TASK INSTRUCTIONS » Nothing more is wanted than an exact repeat of the data below.

SOURCE DATA »
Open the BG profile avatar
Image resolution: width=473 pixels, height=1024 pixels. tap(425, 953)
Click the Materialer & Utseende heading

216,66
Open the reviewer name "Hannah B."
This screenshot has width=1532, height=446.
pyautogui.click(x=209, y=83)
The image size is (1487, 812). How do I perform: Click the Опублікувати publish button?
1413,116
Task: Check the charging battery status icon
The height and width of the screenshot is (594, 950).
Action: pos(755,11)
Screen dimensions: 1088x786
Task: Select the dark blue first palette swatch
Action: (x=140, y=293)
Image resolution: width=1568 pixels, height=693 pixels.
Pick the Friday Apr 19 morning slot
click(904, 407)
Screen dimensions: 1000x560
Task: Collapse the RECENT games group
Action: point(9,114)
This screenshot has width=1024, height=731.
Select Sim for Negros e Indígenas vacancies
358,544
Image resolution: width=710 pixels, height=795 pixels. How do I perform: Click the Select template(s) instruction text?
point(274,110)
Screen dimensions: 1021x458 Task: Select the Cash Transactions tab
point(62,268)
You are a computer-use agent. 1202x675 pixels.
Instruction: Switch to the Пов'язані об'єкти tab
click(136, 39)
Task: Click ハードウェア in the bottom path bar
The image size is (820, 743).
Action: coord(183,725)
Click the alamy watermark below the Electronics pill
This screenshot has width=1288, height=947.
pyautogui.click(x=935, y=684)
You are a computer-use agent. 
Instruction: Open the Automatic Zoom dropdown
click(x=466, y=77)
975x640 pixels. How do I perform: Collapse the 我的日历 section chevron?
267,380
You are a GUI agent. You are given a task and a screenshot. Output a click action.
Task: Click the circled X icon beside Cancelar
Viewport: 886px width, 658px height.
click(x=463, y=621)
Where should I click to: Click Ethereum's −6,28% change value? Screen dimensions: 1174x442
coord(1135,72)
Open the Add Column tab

ANSWER SPACE »
Open the BG profile avatar
Image resolution: width=473 pixels, height=1024 pixels. tap(425, 953)
Click the Materialer & Utseende heading

216,66
Open the reviewer name "Hannah B."
This screenshot has width=1532, height=446.
pyautogui.click(x=209, y=83)
The image size is (1487, 812). How do I perform: Click the Опублікувати publish button?
1413,116
Task: Check the charging battery status icon
The height and width of the screenshot is (594, 950).
Action: pos(755,11)
Screen dimensions: 1088x786
Task: Select the dark blue first palette swatch
Action: (x=140, y=293)
Image resolution: width=1568 pixels, height=693 pixels.
Pick the Friday Apr 19 morning slot
click(904, 407)
Screen dimensions: 1000x560
Task: Collapse the RECENT games group
Action: point(9,114)
This screenshot has width=1024, height=731.
Select Sim for Negros e Indígenas vacancies
358,544
Image resolution: width=710 pixels, height=795 pixels. How do I perform: Click the Select template(s) instruction text?
point(274,110)
Screen dimensions: 1021x458 Task: Select the Cash Transactions tab
point(62,268)
You are a computer-use agent. 1202x675 pixels.
Instruction: Switch to the Пов'язані об'єкти tab
click(136, 39)
Task: Click ハードウェア in the bottom path bar
The image size is (820, 743).
Action: coord(183,725)
Click the alamy watermark below the Electronics pill
This screenshot has width=1288, height=947.
pyautogui.click(x=935, y=684)
You are a computer-use agent. 
Instruction: Open the Automatic Zoom dropdown
click(x=466, y=77)
975x640 pixels. How do I perform: Collapse the 我的日历 section chevron?
267,380
You are a GUI agent. You are given a task and a screenshot. Output a click action.
Task: Click the circled X icon beside Cancelar
Viewport: 886px width, 658px height.
click(x=463, y=621)
Where should I click to: Click Ethereum's −6,28% change value? Screen dimensions: 1174x442
coord(1135,72)
Open the Add Column tab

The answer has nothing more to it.